**** Exercise passage
Usually, around 18 weeks of pregnancy, your baby’s fingernails, eyebrows, eyelashes develop and the skin has a wrinkled appearance. According to ACOG, your baby’s organs will begin to be functional – the kidneys can even produce urine. Incredibly, your baby will already be able to swallow and hear. By week 21, the foetus will be more active, and you may be able to feel your baby moving around. But don’t worry too much about your bouncing baby, they will also go to sleep at this stage, so you’ll get a few moments of peace.
During the second trimester, your baby grows fine hair (referred to as lanugo) and is protected by a wax-like coating (called vernix). This is to protect the very delicate skin as it is still very thin and undeveloped at this point. By week 26 your baby’s organs begin to develop more rapidly, the eyes begin to open, and the brain is maturing quickly.
Many people find the second trimester to be easier than the first, as some symptoms such as nausea and fatigue might pass at this point. This is why it is often referred to as the ‘golden period’. Although you may still experience different symptoms such as back pain, abdominal pain, leg cramps, constipation and heartburn, these tend to be less severe than those of the first trimester. More noticeable changes will now occur in your body such as the expanding of the abdomen as your baby grows.
Third Trimester (week 29 to 40)
This may be the most difficult period of pregnancy. But don’t worry, it’s the final stretch (quite literally).
********
#### [Required work]
1. In the pregnancy passage, what is the fine hair that the baby grows during the second trimester called?
2. Extend the pregnancy passage beyond its final sentence.
The rows below have no connection to the pregnancy passage above.
**** Material shown
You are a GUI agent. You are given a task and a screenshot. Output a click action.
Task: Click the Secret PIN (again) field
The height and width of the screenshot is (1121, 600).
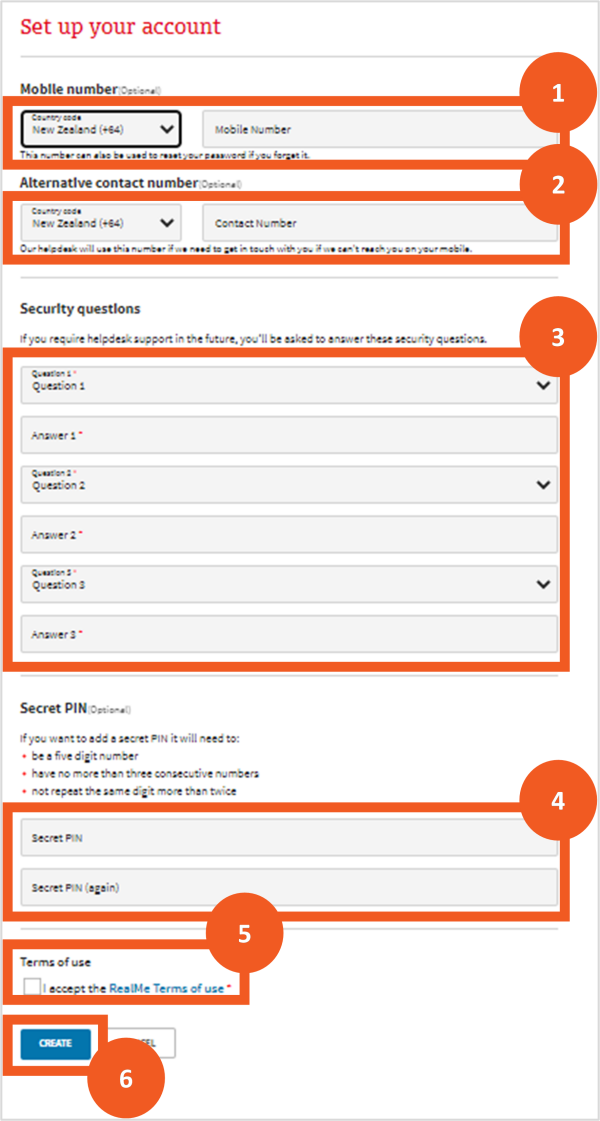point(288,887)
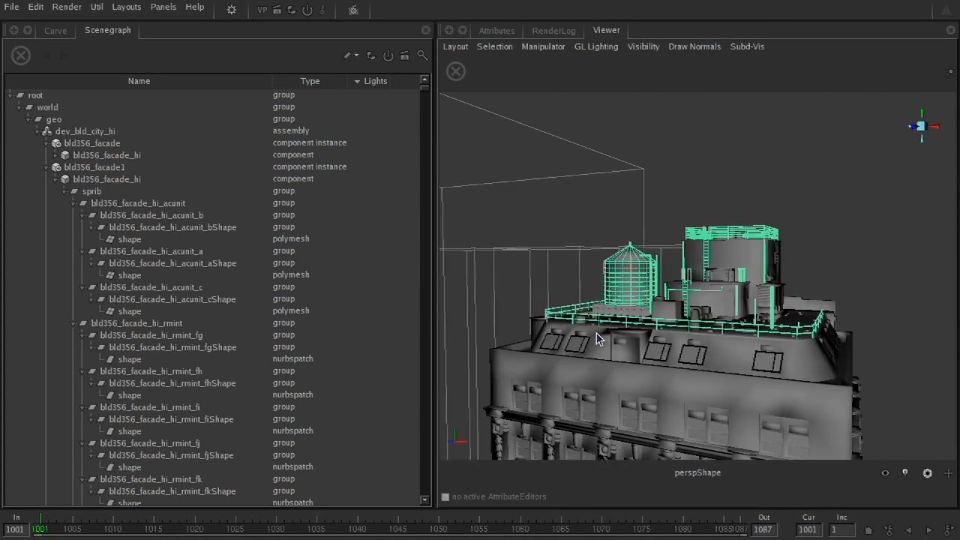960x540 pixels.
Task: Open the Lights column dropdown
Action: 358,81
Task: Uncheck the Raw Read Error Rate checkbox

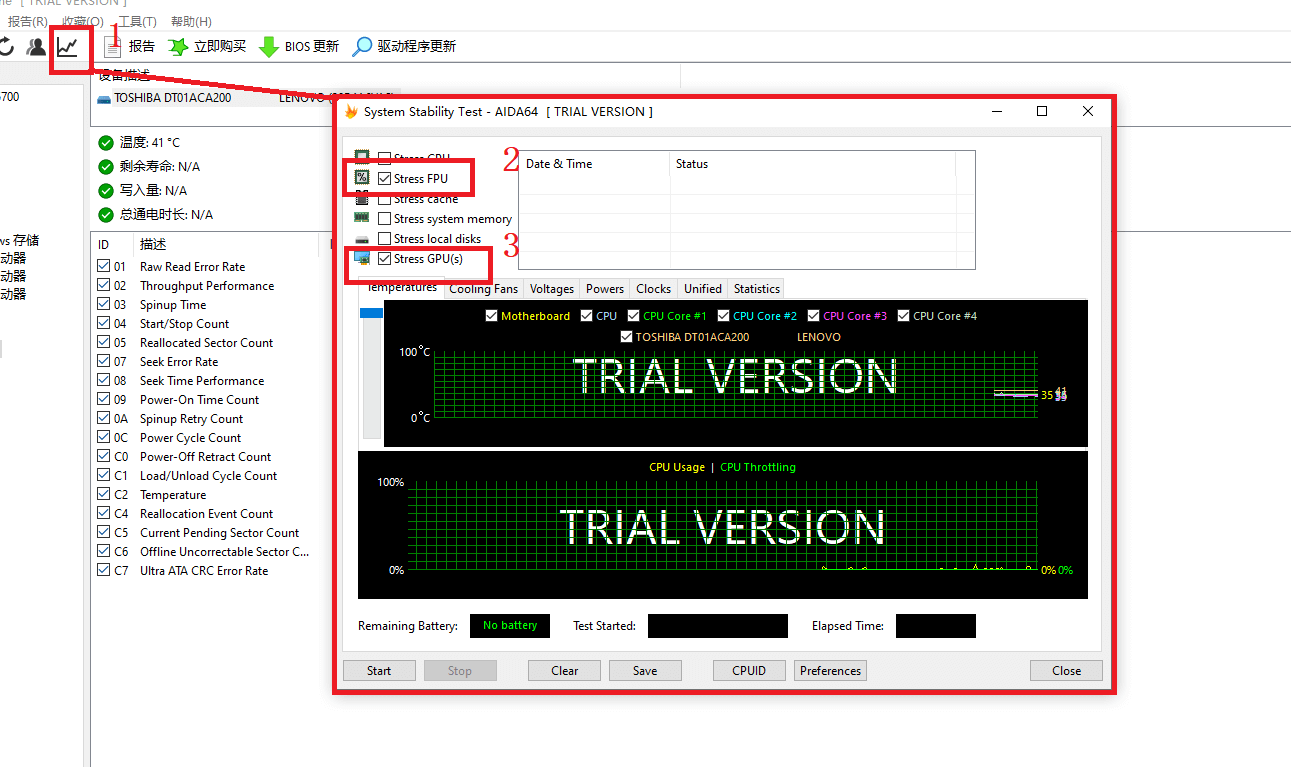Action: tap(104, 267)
********
#### [Outputs by task]
1. Lanugo.

2.
During this trimester your baby will move around less than the previous trimesters due to the compact space. This can also mean some serious kicks and pokes to the gut. Things like bones, skin, the digestive system and the brain rapidly develop. tour baby will also be able to perceive light, taste and even be able to dream. Your baby’s position will change and drop down to your pelvis in preparation for labor. Usually, the baby is upside down, head facing toward the birthing canal.
You may be experiencing shortness of breath, haemorrhoids, urinary incontinence, varicose veins and sleeping problems. These symptoms are mainly due to the great expansion of your uterus as well as the weight of the baby putting pressure on your organs.
Surecheck Tip: If you notice sudden or extreme swelling or weight gain, and high blood pressure then call your doctor immediately. This can be an indication of more serious health issues such as preeclampsia.
As you are near your due date, your cervix becomes thinner and softer. This process is called cervical effacement and helps your birth canal open during birth – this prepares your body for the delivering of your baby. Your doctor will check your progress with a vaginal exam as you get closer to your due date. Get excited! The final countdown has begun!
Think You Might Be Pregnant?
If you have missed your period or you’re noticing any unusual changes to your body, then take a pregnancy test as soon as possible. Early detection enables you to make an informed decision about your body and future. We recommend using a pregnancy test that works with the hCG (human Chorionic Gonadotropin) hormone-like Surecheck. This technology is able to detect pregnancy from your first missed period.
Should you decide to go ahead with the pregnancy, you should reevaluate your diet, bad habits (such as drinking and smoking). It’s also good to consider taking the necessary supplements for the health of you and your baby. Speak to your general practitioner about this process so that you can get all the help you need.